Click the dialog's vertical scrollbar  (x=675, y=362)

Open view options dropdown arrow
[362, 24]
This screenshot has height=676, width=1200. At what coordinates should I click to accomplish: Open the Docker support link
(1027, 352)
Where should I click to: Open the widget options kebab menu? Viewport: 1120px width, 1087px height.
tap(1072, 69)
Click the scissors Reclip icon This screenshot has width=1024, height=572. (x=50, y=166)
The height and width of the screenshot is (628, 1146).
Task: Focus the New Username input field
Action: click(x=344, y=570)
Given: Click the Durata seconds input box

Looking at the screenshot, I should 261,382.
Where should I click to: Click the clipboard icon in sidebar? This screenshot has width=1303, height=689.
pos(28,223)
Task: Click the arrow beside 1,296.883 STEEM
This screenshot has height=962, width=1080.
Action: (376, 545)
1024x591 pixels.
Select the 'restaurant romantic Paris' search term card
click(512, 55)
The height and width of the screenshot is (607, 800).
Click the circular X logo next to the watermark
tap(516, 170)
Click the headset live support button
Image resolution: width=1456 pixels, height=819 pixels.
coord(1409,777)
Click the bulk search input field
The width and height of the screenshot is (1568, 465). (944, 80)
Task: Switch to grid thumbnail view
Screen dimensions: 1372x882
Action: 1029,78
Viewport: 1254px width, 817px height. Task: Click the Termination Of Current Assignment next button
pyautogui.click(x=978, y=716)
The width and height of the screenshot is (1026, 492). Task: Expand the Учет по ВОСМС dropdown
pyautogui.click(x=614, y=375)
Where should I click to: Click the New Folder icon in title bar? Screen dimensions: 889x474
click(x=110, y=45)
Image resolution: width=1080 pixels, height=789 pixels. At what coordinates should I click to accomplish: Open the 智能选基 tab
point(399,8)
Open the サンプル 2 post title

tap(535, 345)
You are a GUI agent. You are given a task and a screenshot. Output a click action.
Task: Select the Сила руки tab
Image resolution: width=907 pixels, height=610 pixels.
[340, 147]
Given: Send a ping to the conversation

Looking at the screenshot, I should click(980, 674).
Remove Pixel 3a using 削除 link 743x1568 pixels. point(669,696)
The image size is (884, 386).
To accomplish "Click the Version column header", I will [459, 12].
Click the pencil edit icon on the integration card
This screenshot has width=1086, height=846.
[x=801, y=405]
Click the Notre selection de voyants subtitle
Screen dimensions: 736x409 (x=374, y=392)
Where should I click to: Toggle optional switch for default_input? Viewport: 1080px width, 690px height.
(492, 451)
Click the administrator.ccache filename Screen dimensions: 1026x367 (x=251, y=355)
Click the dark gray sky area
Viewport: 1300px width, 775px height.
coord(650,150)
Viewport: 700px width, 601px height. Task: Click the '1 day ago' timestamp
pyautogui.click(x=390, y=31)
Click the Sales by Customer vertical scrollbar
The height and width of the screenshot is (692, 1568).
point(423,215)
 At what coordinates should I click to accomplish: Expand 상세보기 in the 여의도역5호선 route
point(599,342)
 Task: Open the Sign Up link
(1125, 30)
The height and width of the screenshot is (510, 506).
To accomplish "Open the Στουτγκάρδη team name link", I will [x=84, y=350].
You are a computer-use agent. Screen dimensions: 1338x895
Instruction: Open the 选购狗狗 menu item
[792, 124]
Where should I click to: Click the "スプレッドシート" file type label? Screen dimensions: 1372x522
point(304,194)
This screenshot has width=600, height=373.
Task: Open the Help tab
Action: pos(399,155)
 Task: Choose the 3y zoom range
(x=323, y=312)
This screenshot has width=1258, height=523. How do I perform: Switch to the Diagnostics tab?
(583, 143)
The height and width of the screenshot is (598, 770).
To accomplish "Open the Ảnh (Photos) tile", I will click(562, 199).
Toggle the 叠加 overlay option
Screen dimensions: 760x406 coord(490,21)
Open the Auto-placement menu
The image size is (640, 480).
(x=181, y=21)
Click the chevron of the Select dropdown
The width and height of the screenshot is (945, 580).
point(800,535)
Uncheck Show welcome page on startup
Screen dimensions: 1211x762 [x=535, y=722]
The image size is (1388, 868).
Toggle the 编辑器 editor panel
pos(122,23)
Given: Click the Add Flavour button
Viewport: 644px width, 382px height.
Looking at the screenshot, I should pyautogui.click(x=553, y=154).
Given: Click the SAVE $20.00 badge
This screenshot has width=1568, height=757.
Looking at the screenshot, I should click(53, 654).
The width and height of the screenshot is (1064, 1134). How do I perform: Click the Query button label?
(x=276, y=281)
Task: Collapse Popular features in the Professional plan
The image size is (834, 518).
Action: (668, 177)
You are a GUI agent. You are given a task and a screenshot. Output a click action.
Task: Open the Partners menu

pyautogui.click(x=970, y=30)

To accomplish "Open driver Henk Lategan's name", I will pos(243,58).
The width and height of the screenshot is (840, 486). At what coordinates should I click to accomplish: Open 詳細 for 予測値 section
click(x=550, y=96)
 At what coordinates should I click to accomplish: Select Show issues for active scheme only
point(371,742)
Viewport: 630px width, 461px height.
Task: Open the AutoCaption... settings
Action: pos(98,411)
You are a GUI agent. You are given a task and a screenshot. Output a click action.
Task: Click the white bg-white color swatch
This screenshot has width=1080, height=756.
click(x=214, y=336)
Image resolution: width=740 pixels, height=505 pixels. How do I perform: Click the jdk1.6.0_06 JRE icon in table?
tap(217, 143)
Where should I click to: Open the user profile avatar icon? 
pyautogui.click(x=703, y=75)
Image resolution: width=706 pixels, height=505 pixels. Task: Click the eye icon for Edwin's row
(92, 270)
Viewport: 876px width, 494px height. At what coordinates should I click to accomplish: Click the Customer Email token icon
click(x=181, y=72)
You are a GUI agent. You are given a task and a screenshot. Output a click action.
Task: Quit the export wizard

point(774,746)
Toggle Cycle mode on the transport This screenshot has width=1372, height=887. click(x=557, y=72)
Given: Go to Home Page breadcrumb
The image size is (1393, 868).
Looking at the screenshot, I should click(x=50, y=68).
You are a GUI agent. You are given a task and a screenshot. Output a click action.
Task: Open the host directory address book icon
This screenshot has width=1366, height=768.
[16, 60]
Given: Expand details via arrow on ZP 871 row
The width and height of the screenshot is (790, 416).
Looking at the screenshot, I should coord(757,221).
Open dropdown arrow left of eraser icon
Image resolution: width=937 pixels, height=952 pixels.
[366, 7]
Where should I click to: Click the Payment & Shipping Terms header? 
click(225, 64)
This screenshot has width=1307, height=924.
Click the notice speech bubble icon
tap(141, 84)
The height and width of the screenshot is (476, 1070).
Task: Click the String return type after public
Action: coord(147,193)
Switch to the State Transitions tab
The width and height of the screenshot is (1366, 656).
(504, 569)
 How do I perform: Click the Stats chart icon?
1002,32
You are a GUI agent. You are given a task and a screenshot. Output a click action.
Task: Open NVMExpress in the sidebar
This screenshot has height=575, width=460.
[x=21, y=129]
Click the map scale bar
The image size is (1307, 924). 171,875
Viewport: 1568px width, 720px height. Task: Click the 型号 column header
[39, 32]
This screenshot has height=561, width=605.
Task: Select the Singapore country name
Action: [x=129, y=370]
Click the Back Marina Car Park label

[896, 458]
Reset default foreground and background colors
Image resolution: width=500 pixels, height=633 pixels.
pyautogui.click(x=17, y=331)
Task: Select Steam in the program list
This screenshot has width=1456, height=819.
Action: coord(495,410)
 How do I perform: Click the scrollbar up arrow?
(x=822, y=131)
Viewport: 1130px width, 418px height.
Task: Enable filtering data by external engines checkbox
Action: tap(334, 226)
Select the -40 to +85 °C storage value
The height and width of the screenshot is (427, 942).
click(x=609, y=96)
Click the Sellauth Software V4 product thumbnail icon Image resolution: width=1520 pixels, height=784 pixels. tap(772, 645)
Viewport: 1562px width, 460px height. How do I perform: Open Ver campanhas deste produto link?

### What to produce
Transcribe all the entries exactly, as they stand.

### Worked solution
Click the dialog's vertical scrollbar  (x=675, y=362)

Open view options dropdown arrow
[362, 24]
This screenshot has height=676, width=1200. At what coordinates should I click to accomplish: Open the Docker support link
(1027, 352)
Where should I click to: Open the widget options kebab menu? Viewport: 1120px width, 1087px height.
tap(1072, 69)
Click the scissors Reclip icon This screenshot has width=1024, height=572. (x=50, y=166)
The height and width of the screenshot is (628, 1146).
Task: Focus the New Username input field
Action: click(x=344, y=570)
Given: Click the Durata seconds input box

Looking at the screenshot, I should 261,382.
Where should I click to: Click the clipboard icon in sidebar? This screenshot has width=1303, height=689.
pos(28,223)
Task: Click the arrow beside 1,296.883 STEEM
This screenshot has height=962, width=1080.
Action: (376, 545)
1024x591 pixels.
Select the 'restaurant romantic Paris' search term card
click(512, 55)
The height and width of the screenshot is (607, 800).
Click the circular X logo next to the watermark
tap(516, 170)
Click the headset live support button
Image resolution: width=1456 pixels, height=819 pixels.
coord(1409,777)
Click the bulk search input field
The width and height of the screenshot is (1568, 465). (944, 80)
Task: Switch to grid thumbnail view
Screen dimensions: 1372x882
Action: 1029,78
Viewport: 1254px width, 817px height. Task: Click the Termination Of Current Assignment next button
pyautogui.click(x=978, y=716)
The width and height of the screenshot is (1026, 492). Task: Expand the Учет по ВОСМС dropdown
pyautogui.click(x=614, y=375)
Where should I click to: Click the New Folder icon in title bar? Screen dimensions: 889x474
click(x=110, y=45)
Image resolution: width=1080 pixels, height=789 pixels. At what coordinates should I click to accomplish: Open the 智能选基 tab
point(399,8)
Open the サンプル 2 post title

tap(535, 345)
You are a GUI agent. You are given a task and a screenshot. Output a click action.
Task: Select the Сила руки tab
Image resolution: width=907 pixels, height=610 pixels.
[340, 147]
Given: Send a ping to the conversation

Looking at the screenshot, I should click(980, 674).
Remove Pixel 3a using 削除 link 743x1568 pixels. point(669,696)
The image size is (884, 386).
To accomplish "Click the Version column header", I will [459, 12].
Click the pencil edit icon on the integration card
This screenshot has width=1086, height=846.
[x=801, y=405]
Click the Notre selection de voyants subtitle
Screen dimensions: 736x409 (x=374, y=392)
Where should I click to: Toggle optional switch for default_input? Viewport: 1080px width, 690px height.
(492, 451)
Click the administrator.ccache filename Screen dimensions: 1026x367 (x=251, y=355)
Click the dark gray sky area
Viewport: 1300px width, 775px height.
coord(650,150)
Viewport: 700px width, 601px height. Task: Click the '1 day ago' timestamp
pyautogui.click(x=390, y=31)
Click the Sales by Customer vertical scrollbar
The height and width of the screenshot is (692, 1568).
point(423,215)
 At what coordinates should I click to accomplish: Expand 상세보기 in the 여의도역5호선 route
point(599,342)
 Task: Open the Sign Up link
(1125, 30)
The height and width of the screenshot is (510, 506).
To accomplish "Open the Στουτγκάρδη team name link", I will [x=84, y=350].
You are a computer-use agent. Screen dimensions: 1338x895
Instruction: Open the 选购狗狗 menu item
[792, 124]
Where should I click to: Click the "スプレッドシート" file type label? Screen dimensions: 1372x522
point(304,194)
This screenshot has width=600, height=373.
Task: Open the Help tab
Action: pos(399,155)
 Task: Choose the 3y zoom range
(x=323, y=312)
This screenshot has width=1258, height=523. How do I perform: Switch to the Diagnostics tab?
(583, 143)
The height and width of the screenshot is (598, 770).
To accomplish "Open the Ảnh (Photos) tile", I will click(562, 199).
Toggle the 叠加 overlay option
Screen dimensions: 760x406 coord(490,21)
Open the Auto-placement menu
The image size is (640, 480).
(x=181, y=21)
Click the chevron of the Select dropdown
The width and height of the screenshot is (945, 580).
point(800,535)
Uncheck Show welcome page on startup
Screen dimensions: 1211x762 [x=535, y=722]
The image size is (1388, 868).
Toggle the 编辑器 editor panel
pos(122,23)
Given: Click the Add Flavour button
Viewport: 644px width, 382px height.
Looking at the screenshot, I should pyautogui.click(x=553, y=154).
Given: Click the SAVE $20.00 badge
This screenshot has width=1568, height=757.
Looking at the screenshot, I should click(53, 654).
The width and height of the screenshot is (1064, 1134). How do I perform: Click the Query button label?
(x=276, y=281)
Task: Collapse Popular features in the Professional plan
The image size is (834, 518).
Action: (668, 177)
You are a GUI agent. You are given a task and a screenshot. Output a click action.
Task: Open the Partners menu

pyautogui.click(x=970, y=30)

To accomplish "Open driver Henk Lategan's name", I will pos(243,58).
The width and height of the screenshot is (840, 486). At what coordinates should I click to accomplish: Open 詳細 for 予測値 section
click(x=550, y=96)
 At what coordinates should I click to accomplish: Select Show issues for active scheme only
point(371,742)
Viewport: 630px width, 461px height.
Task: Open the AutoCaption... settings
Action: pos(98,411)
You are a GUI agent. You are given a task and a screenshot. Output a click action.
Task: Click the white bg-white color swatch
This screenshot has width=1080, height=756.
click(x=214, y=336)
Image resolution: width=740 pixels, height=505 pixels. How do I perform: Click the jdk1.6.0_06 JRE icon in table?
tap(217, 143)
Where should I click to: Open the user profile avatar icon? 
pyautogui.click(x=703, y=75)
Image resolution: width=706 pixels, height=505 pixels. Task: Click the eye icon for Edwin's row
(92, 270)
Viewport: 876px width, 494px height. At what coordinates should I click to accomplish: Click the Customer Email token icon
click(x=181, y=72)
You are a GUI agent. You are given a task and a screenshot. Output a click action.
Task: Quit the export wizard

point(774,746)
Toggle Cycle mode on the transport This screenshot has width=1372, height=887. click(x=557, y=72)
Given: Go to Home Page breadcrumb
The image size is (1393, 868).
Looking at the screenshot, I should click(x=50, y=68).
You are a GUI agent. You are given a task and a screenshot. Output a click action.
Task: Open the host directory address book icon
This screenshot has width=1366, height=768.
[16, 60]
Given: Expand details via arrow on ZP 871 row
The width and height of the screenshot is (790, 416).
Looking at the screenshot, I should coord(757,221).
Open dropdown arrow left of eraser icon
Image resolution: width=937 pixels, height=952 pixels.
[366, 7]
Where should I click to: Click the Payment & Shipping Terms header? 
click(225, 64)
This screenshot has width=1307, height=924.
Click the notice speech bubble icon
tap(141, 84)
The height and width of the screenshot is (476, 1070).
Task: Click the String return type after public
Action: coord(147,193)
Switch to the State Transitions tab
The width and height of the screenshot is (1366, 656).
(504, 569)
 How do I perform: Click the Stats chart icon?
1002,32
You are a GUI agent. You are given a task and a screenshot. Output a click action.
Task: Open NVMExpress in the sidebar
This screenshot has height=575, width=460.
[x=21, y=129]
Click the map scale bar
The image size is (1307, 924). 171,875
Viewport: 1568px width, 720px height. Task: Click the 型号 column header
[39, 32]
This screenshot has height=561, width=605.
Task: Select the Singapore country name
Action: [x=129, y=370]
Click the Back Marina Car Park label

[896, 458]
Reset default foreground and background colors
Image resolution: width=500 pixels, height=633 pixels.
pyautogui.click(x=17, y=331)
Task: Select Steam in the program list
This screenshot has width=1456, height=819.
Action: coord(495,410)
 How do I perform: Click the scrollbar up arrow?
(x=822, y=131)
Viewport: 1130px width, 418px height.
Task: Enable filtering data by external engines checkbox
Action: tap(334, 226)
Select the -40 to +85 °C storage value
The height and width of the screenshot is (427, 942).
click(x=609, y=96)
Click the Sellauth Software V4 product thumbnail icon Image resolution: width=1520 pixels, height=784 pixels. tap(772, 645)
Viewport: 1562px width, 460px height. How do I perform: Open Ver campanhas deste produto link?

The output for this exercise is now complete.